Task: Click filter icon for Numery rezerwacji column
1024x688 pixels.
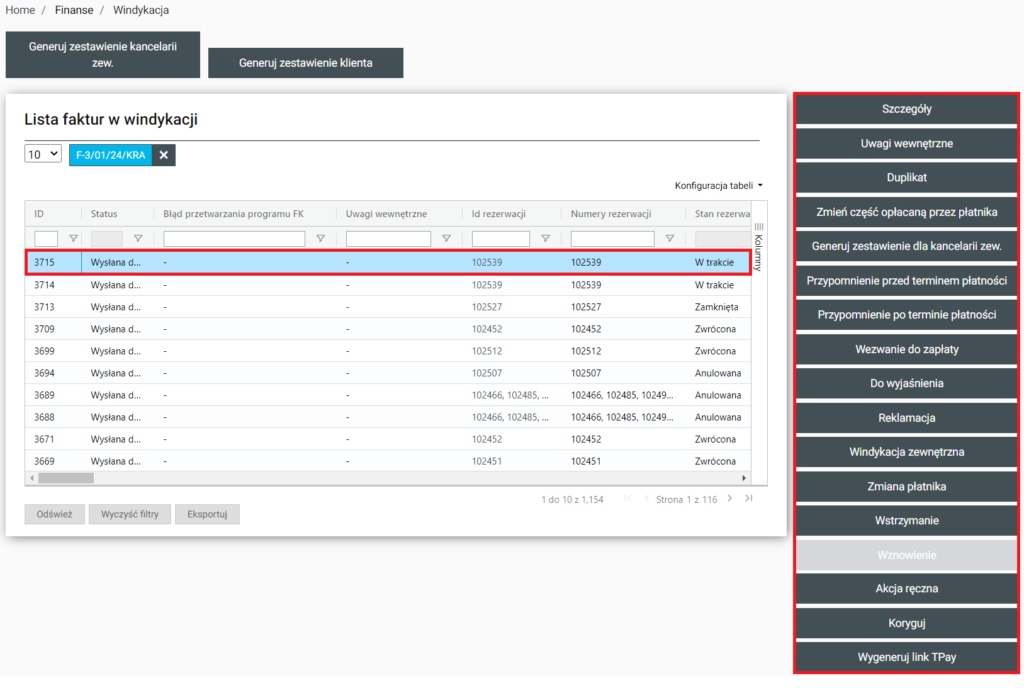Action: [670, 239]
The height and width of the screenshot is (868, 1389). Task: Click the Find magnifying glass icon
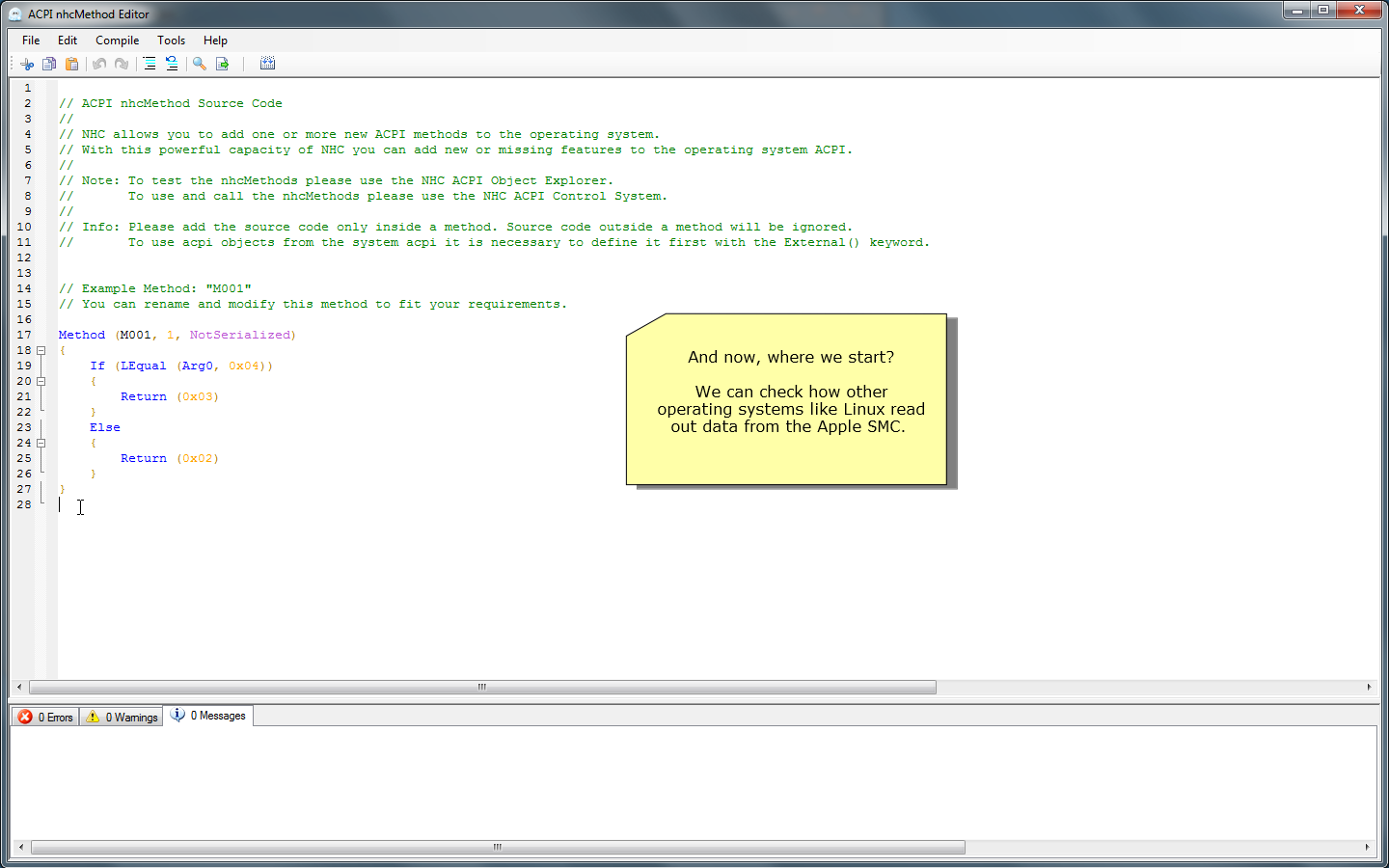pos(200,64)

************

For this exercise, write out the listing verbatim and leave every image out.

Task: Click filter icon for Numery rezerwacji column
1024x688 pixels.
Action: [670, 239]
The height and width of the screenshot is (868, 1389). Task: Click the Find magnifying glass icon
pos(200,64)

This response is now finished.